High Fever Won't Budge — A *Shanghan* Formula Brings Recovery as if by Marvel
Beijing Cui Yueli Center for Traditional Medicine — Xiang Hong
Early-spring Beijing — biting cold; spring chill yet sharp. Though grass has slipped through the ground, showing dots of green, winter's cold still keeps pedestrians in fur coats and padded jackets, scarves and hats.
At noon a phone call: an 82-year-old woman, suddenly externally invaded with a high fever of 39.5 °C, with nausea, vomiting, cough, sore throat, nasal congestion, aversion to cold. She asked the doctor to come. Professor Fan and I took the task — to see her.
At her bedside: face waxy yellow, eyes faintly closed, breath thick, spirit listless; cough now and then; vomiting up Chinese medicine and mucus.
The little aide said: from morning she had had 38 °C; she took two packs each of Zheng Chaihu Yin, Lingqiao Jiedu Chongji, and Zhi Sou San. By afternoon the fever had not gone but risen. In the afternoon she had vomited twice — herbal liquid and phlegm. Now the temperature reading was 39.5 °C. Professor Fan, taking the pulse, asked: "Sweating?" She: "No sweat." "Stomach uncomfortable?" She: "Yes."
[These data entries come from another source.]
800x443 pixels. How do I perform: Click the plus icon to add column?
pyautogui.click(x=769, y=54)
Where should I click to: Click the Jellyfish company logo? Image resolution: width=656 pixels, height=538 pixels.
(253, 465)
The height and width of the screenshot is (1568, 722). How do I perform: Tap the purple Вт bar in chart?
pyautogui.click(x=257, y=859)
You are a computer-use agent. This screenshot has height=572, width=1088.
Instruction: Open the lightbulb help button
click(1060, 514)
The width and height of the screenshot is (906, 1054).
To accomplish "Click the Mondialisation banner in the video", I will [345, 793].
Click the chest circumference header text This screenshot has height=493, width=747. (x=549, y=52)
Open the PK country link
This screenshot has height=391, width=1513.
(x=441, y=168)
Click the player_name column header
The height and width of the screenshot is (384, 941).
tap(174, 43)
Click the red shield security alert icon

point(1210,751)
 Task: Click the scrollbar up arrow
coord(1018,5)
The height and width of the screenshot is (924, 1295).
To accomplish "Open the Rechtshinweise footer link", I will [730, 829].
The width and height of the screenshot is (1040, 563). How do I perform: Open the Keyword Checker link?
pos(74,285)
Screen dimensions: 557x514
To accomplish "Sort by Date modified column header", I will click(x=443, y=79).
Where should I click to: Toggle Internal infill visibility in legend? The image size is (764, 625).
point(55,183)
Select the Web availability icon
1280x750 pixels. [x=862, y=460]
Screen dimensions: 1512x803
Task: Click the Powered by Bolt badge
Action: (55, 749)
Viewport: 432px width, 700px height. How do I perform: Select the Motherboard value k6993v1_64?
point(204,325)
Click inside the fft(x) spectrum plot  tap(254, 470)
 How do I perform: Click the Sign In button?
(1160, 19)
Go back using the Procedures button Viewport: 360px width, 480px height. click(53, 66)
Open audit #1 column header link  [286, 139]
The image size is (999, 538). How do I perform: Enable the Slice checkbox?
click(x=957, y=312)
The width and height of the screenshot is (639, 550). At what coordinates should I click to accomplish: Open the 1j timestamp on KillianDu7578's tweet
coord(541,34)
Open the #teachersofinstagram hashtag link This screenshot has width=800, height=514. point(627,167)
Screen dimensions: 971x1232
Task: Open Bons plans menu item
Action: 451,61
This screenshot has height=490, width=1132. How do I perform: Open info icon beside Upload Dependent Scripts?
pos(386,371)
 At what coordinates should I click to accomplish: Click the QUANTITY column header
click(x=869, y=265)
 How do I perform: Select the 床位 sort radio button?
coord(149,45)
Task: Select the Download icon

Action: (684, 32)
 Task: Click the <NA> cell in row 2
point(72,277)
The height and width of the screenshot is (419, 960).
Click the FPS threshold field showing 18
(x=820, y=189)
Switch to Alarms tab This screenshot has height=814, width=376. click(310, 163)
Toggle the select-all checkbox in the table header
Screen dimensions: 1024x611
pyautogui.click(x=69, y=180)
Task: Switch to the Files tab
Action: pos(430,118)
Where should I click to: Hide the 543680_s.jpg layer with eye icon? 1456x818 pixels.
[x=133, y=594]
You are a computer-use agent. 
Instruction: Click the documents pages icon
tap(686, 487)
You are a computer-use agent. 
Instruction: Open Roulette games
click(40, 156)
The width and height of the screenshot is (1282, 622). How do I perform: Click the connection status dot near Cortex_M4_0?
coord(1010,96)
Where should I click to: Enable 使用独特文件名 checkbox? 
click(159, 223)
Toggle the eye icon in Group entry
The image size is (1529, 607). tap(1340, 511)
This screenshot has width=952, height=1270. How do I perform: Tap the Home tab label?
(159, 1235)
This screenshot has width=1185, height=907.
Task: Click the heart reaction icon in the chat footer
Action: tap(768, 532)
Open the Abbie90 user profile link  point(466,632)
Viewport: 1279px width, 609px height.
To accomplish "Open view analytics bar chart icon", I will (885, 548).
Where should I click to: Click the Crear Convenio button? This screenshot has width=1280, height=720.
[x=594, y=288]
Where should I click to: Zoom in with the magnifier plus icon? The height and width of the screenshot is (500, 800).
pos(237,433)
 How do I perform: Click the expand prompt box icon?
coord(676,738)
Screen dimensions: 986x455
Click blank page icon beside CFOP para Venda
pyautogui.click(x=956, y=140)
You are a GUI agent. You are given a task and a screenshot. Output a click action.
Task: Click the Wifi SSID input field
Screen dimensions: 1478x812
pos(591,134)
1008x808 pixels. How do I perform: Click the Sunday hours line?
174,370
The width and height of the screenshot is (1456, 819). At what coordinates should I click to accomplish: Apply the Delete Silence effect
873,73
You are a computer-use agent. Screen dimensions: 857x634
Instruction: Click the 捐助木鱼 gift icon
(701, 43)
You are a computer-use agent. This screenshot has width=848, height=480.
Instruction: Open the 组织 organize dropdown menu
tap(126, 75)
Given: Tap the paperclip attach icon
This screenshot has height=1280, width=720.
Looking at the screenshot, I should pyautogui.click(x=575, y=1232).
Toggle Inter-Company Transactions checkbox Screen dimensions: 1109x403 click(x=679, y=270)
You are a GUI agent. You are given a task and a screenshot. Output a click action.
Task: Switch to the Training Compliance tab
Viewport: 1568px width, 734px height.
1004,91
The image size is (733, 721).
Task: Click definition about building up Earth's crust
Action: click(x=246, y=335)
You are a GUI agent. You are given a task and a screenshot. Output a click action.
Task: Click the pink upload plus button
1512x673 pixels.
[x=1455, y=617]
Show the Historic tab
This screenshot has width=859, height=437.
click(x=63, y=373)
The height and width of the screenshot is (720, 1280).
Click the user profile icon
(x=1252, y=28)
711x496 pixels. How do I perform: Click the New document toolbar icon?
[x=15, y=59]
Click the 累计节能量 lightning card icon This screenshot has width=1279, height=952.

Stepping out of the bedroom, Professor Fan said: "The surface pattern is unrelieved, inside there is heat, beneath the heart it is bound. We should use Da Qinglong Tang combined with Xiao Xianxiong Tang." He wrote the prescription:
raw mahuang 6 g (decoct first, skim foam) | guizhi 9 g | raw shigao 45 g (decoct first)
gualou 12 g | fa-banxia 6 g | huanglian 3 g (cracked) | zhishi 6 g | stir-fried xingren 6 g
zhi-gancao 6 g | fresh ginger 3 slices | dazao 4 pieces — one dose.
At 7 p.m. the patient took the decoction; due to stomach discomfort she again vomited it and mucus. By 9:30 p.m. the fever still had not dropped, mind unclear, occasional rambling speech; by dawn the fever rose to 40.4 °C. One pack of Zixue San (1.5 g) was given; twenty minutes later, fever fell to 38.5 °C.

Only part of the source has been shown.